Here, indigo and cotton were weighed by the kilo.
What did a body in blue weigh?

“Who am I to define consciousness?”

Here, the cotton bale and the indigo meet, both carrying the deep wounds of transatlantic slavery, colonial territories, stolen knowledge, and enslaved people traded for industrial profit.
Indigo was used as currency a length of cloth was exchanged for a human body.
Cotton bears the same history: expansion, power, and trauma.
What did a body in blue weigh?
Indigo blue, once sacred.

The traces are woven into our landscape of colour and textile, into the Viskan River and the salts of the sea, into our epigenetic structures and collective memory.

For centuries, blue has been desired by the European elite.
Indigo, the powerful plant Indigofera tinctoria, was the hidden commodity of the slave trade, long before cotton and sugar.
Blue blurs borders and identity.

The machine presses brain, colour, and fabric into the same form: standardisation and control.
The brain, a universe of microscopic mirrors.
Biophotons: light bluer than indigo, moving coherently.

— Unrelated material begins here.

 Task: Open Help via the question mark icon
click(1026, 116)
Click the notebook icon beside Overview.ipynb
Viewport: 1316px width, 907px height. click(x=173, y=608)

The first blue-dyeing house in Borås opened in 1695.
The indigo that dyed the city’s blue bore the marks of British colonial slavery in Bengal, India.
As blue dyers in Borås, they mastered the intricate art of dyeing with indigo, a craft deeply entwined with the microbial life that brought forth the blue colours.
This demanding labour often mirrored the conditions of a serf, and could be likened to a form of slavery.
The blue dyer, mastering the art of producing blue, thereby elevated his social status to that of an almost respected artist.

Yet this prestigious position came at a high price: the dyer remained bound to his master.
If anything happened to the dye vat, the dye master was held personally responsible for the precious blue pigment and forced to bear the financial burden of any mistake.

In many cultures, and historically, it was women in menopause who were entrusted with the blue’s complex, living colour processes bacterial, liminal, balancing between life and death.